Here is the forward path along which we must march if the thousand-year feud between Gaul and Teuton is to pass from its fierce destructive life into the fading romance of history. Here are two men who have fought and struggled on opposite sides through the utmost stresses of our times and both see clearly the guidance they should give. Do not let all this be cast away for small thoughts and wasteful recriminations and memories which, if they are not to be buried, may ruin the lives of our children and our children’s children. It may be that this year, 1950, on which we have entered in so much perplexity and dispute, can be made the occasion for launching Europe on its voyage to peace with honour. Let us make sure that we play our part in turning thought into action and action into fame.“ Es kam anders. Aus der Opposition heraus konnte Churchill die Regierung nicht überzeugen, an der Montan-Union teilzunehmen. Was wäre geworden, wenn Churchill 1950 Premierminister gewesen wäre? Johnsons Argumente resümieren wir hier nur kurz, möglicherweise hätte England bei der Montan-Union mitgemacht – zu englischen Bedingungen, um „die Rolle als Sponsor, des Zeugen, nicht die der beteiligten Partei“ zu spielen. Die Gegner Europas haben es leicht, bei Churchill ihre Argumente zu finden, solange sie auswählen und nicht alles lesen: 1930 steht in einem Zeitungsartikel von Churchill etwas über die drei Rollen Großbritanniens: Europäische Nation, Mittelpunkt des British Empires und Partnerland der englischsprachigen Welt – alles gleichzeitig. (vgl. S. 347)… Wäre Churchill 1948 Premierminister geworden, dann hätte er Europa seinen Churchill-Faktor aufgedrückt, dann wäre ein EU-Modell entstanden, angelsächsischer orientiert und demokratischer. (vgl. S. 348) Also, aus diesem Buch können Europakritiker in England lernen, wieso die EU und der Gedanke der Vereinigten Staaten von Europa wichtig ist, und die Befürworter können lernen, wie sie ihre Position noch besser vertreten können.

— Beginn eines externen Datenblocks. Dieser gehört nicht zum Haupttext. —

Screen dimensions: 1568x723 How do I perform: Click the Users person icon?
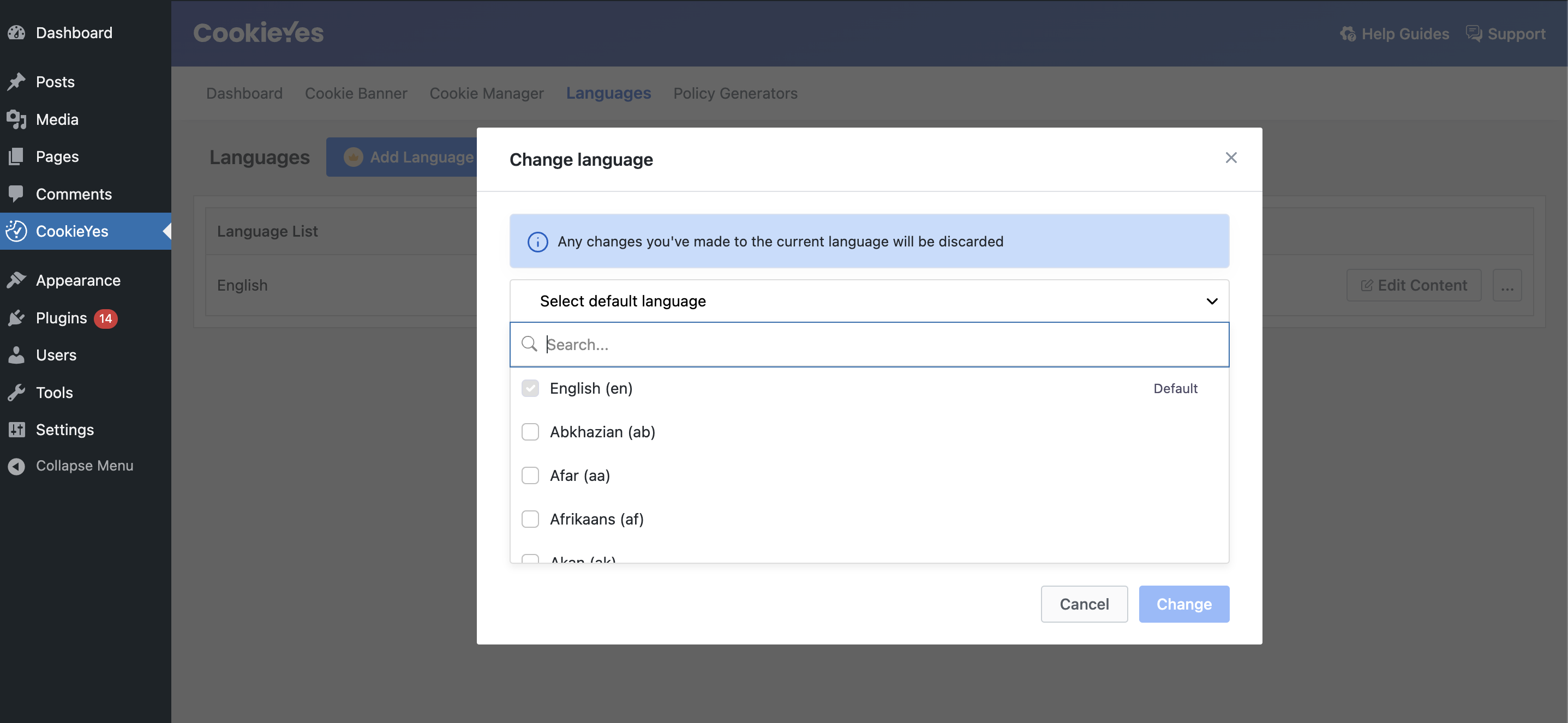(x=16, y=355)
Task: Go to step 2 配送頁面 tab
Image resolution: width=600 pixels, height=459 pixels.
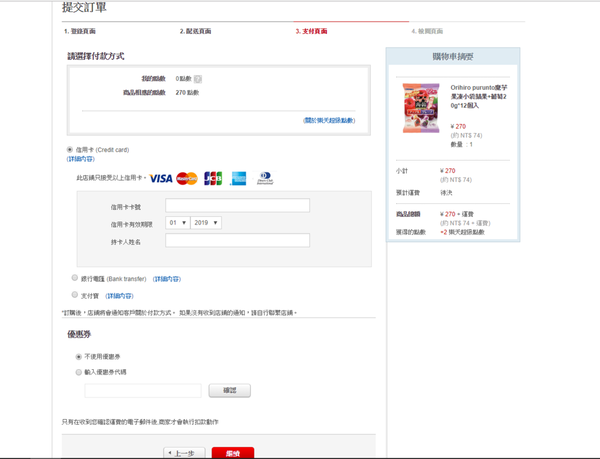Action: [x=195, y=31]
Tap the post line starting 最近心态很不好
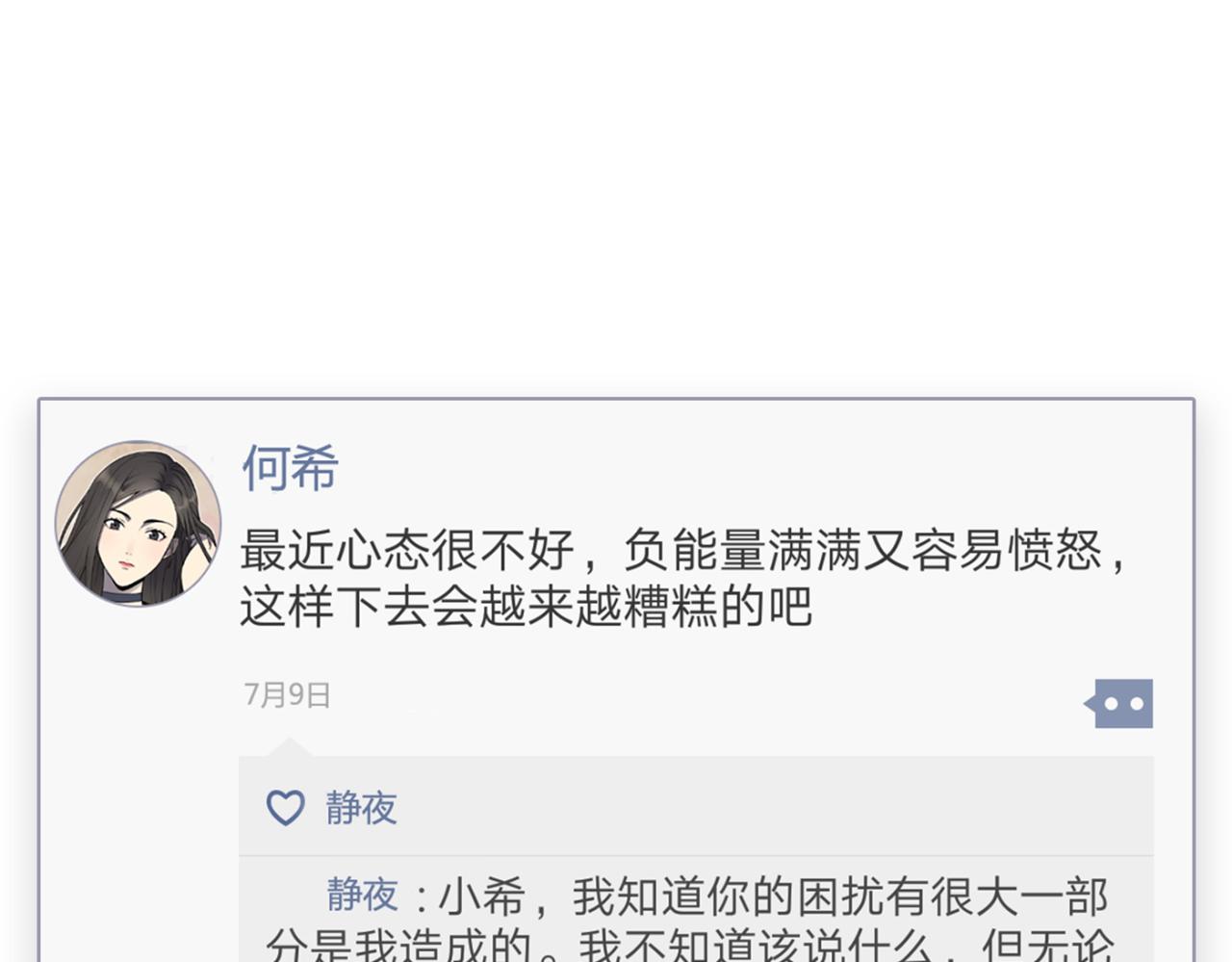1232x962 pixels. click(x=682, y=551)
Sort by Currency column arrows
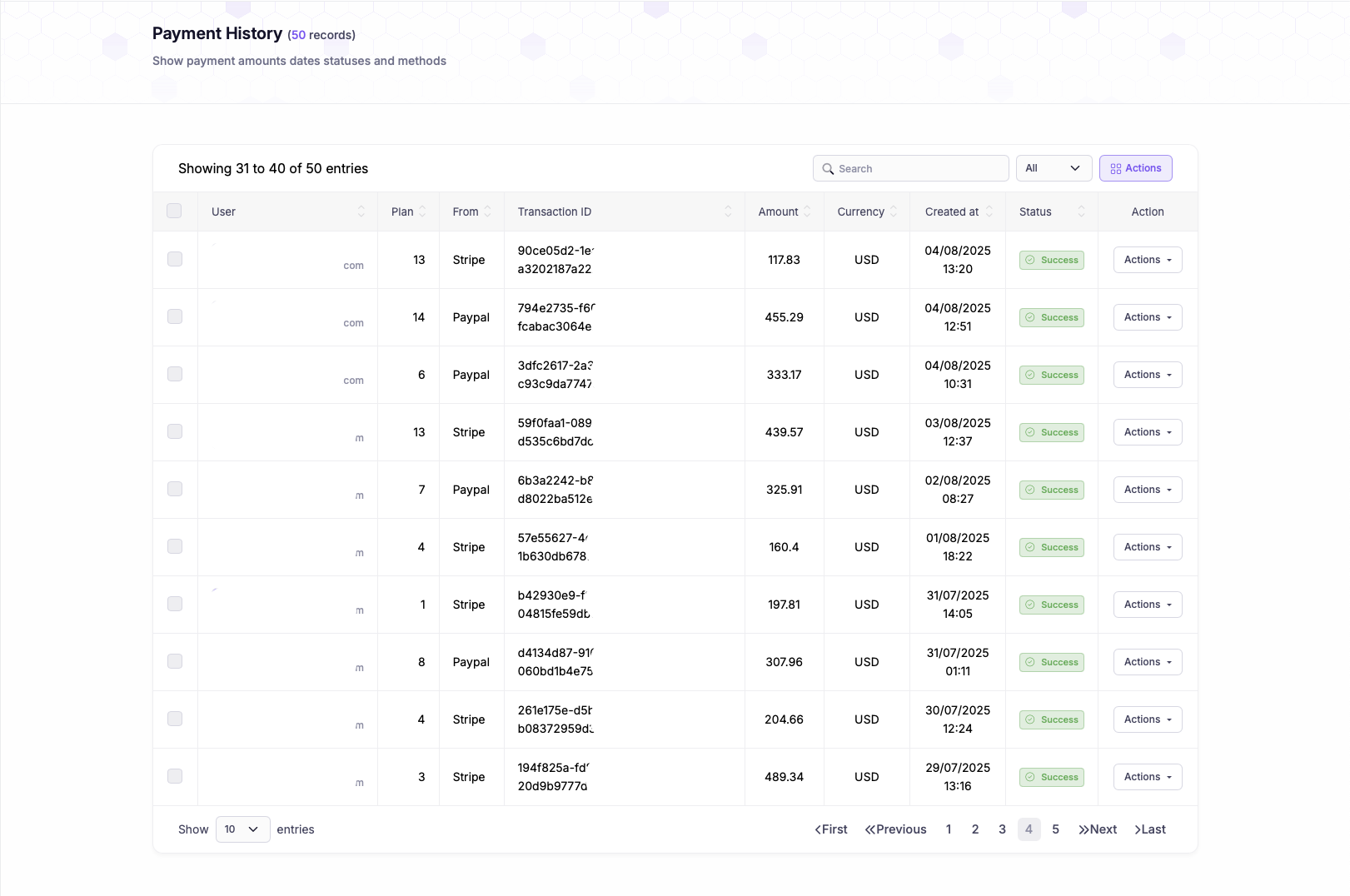The width and height of the screenshot is (1350, 896). tap(893, 212)
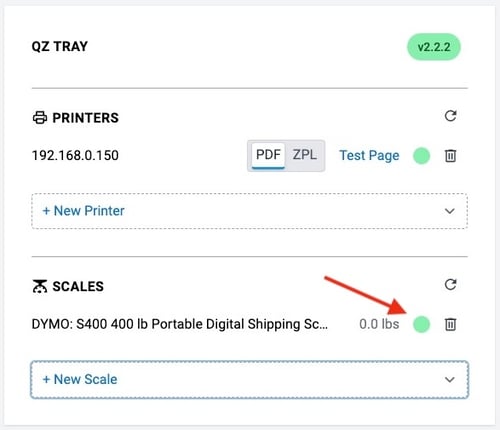The image size is (500, 430).
Task: Click the v2.2.2 version badge
Action: coord(434,47)
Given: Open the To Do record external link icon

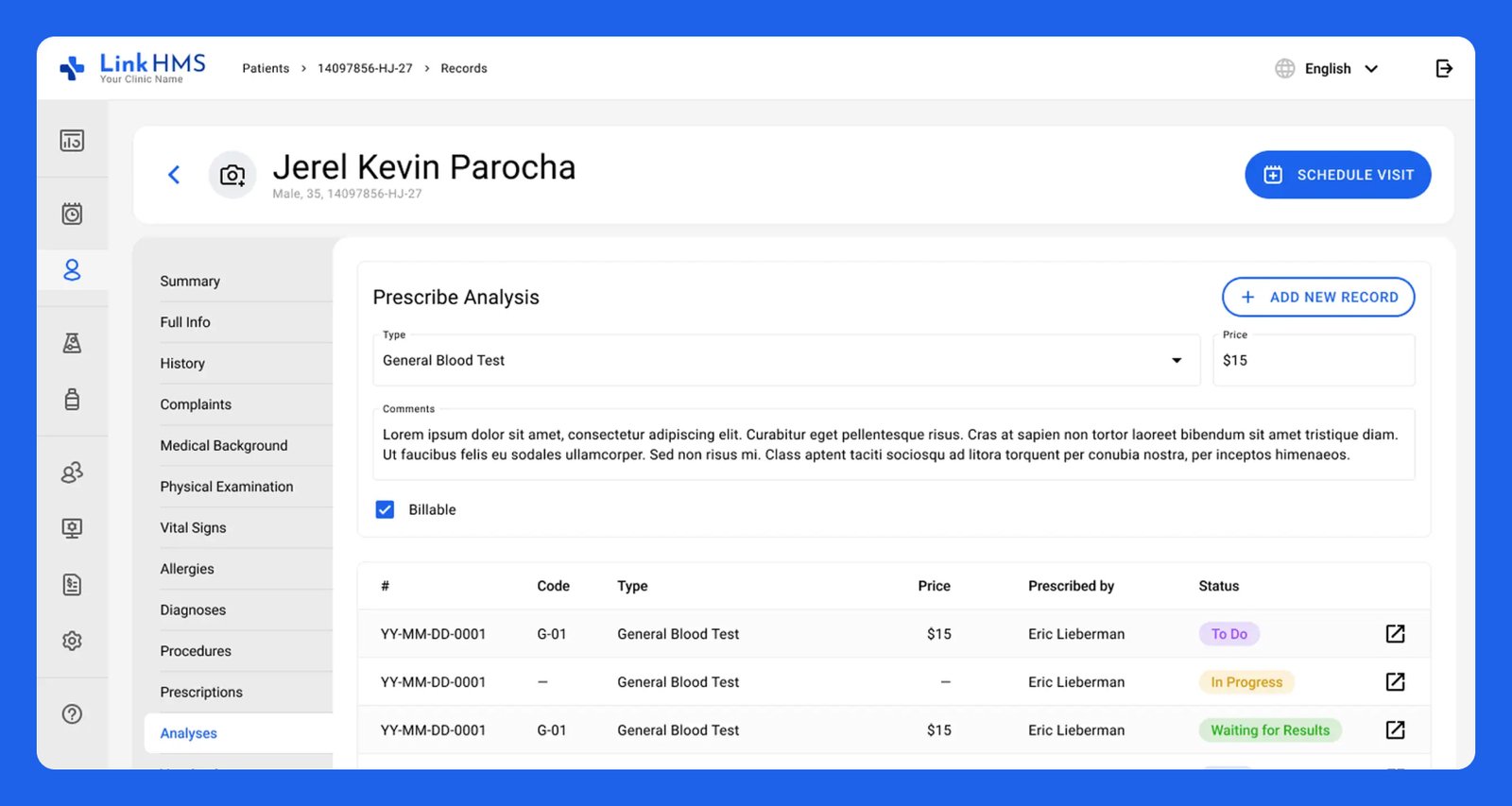Looking at the screenshot, I should 1395,634.
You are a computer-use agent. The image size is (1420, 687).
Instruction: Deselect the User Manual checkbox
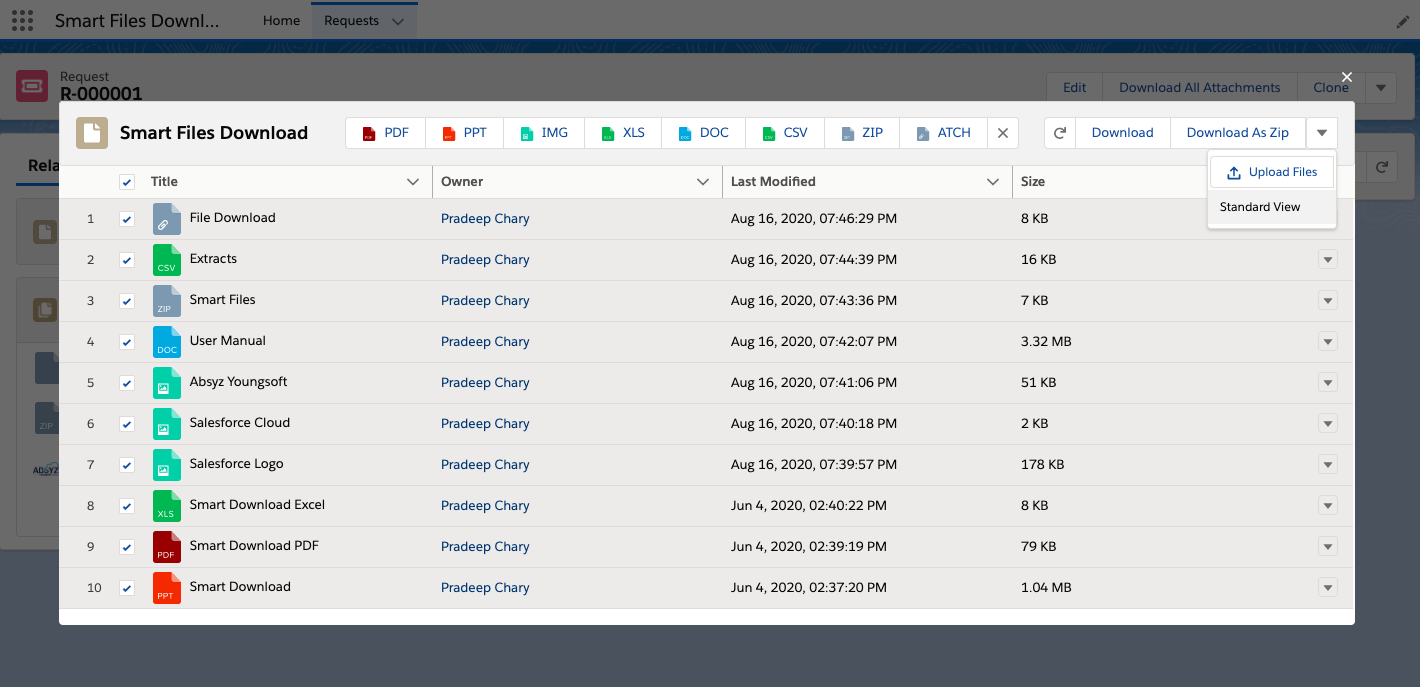[x=127, y=341]
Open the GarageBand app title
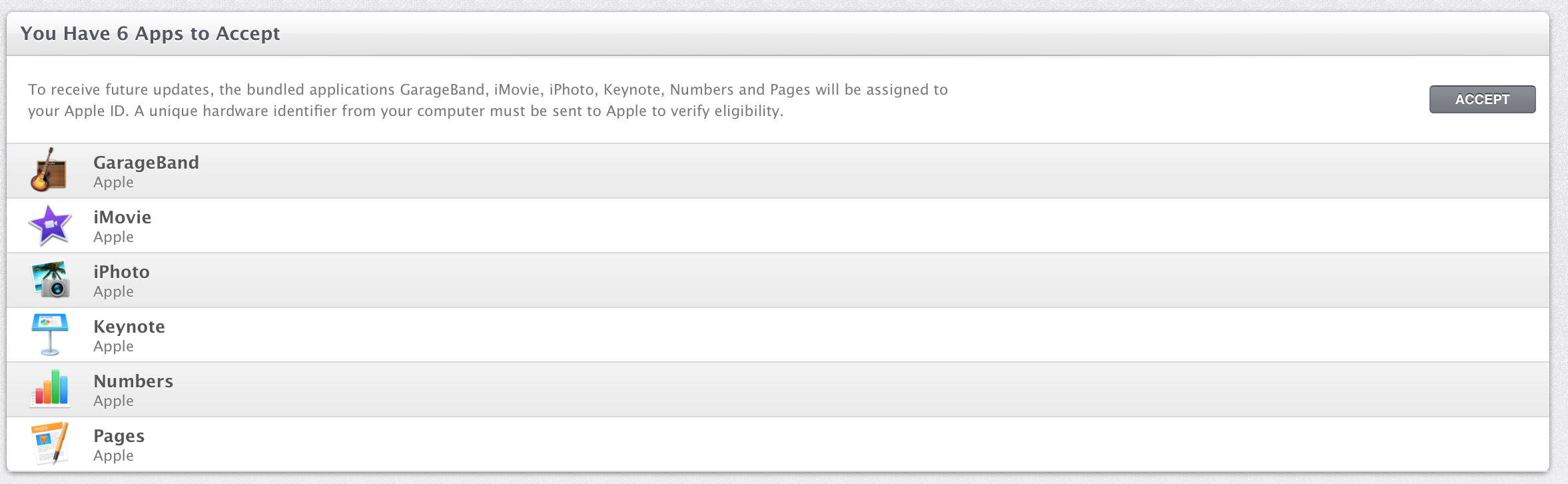Screen dimensions: 1568x484 click(146, 163)
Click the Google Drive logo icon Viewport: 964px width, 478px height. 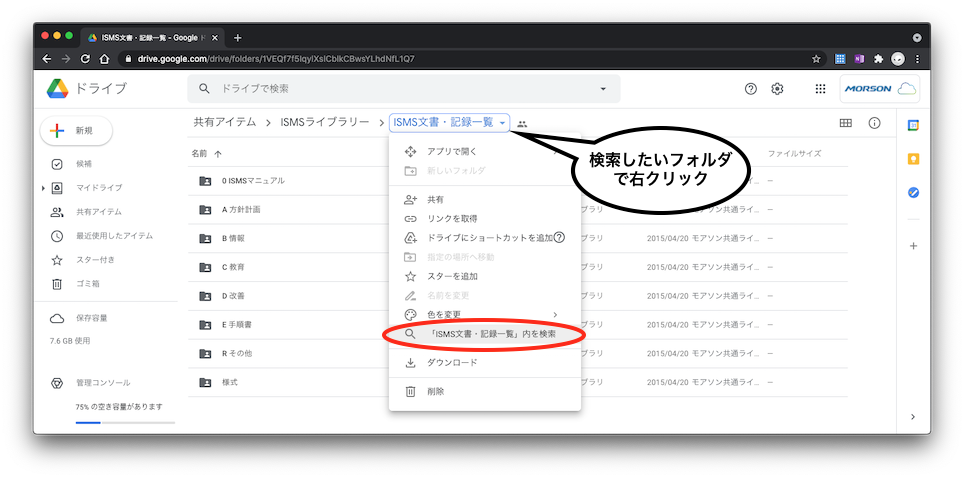[57, 88]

Wieder ein zu langer Lesebericht, der aber durch dieses spannende Buch gerechtfertigt ist. Erst wenn man die Person Churchills in den beiden Weltkriegen kennengelernt hat, wenn man mit seine ungeheuren politischen Erfahrung vertraut ist, kann man sein Engagement für Europa verstehen. Die Länder sollte nie wieder Krieg miteinander führen, (vgl. S. 349) Und er nahm für sich in Anspruch, die Idee für den Gemeinsamen Markt gehabt zu haben. Das Bündnis zwischen Frankreich und Deutschland (Link von der Red. hinzugefügt, H.W.) war ihm genauso wichtig wie ein „Freihandel in einer riesigen Zone“. (S. 350)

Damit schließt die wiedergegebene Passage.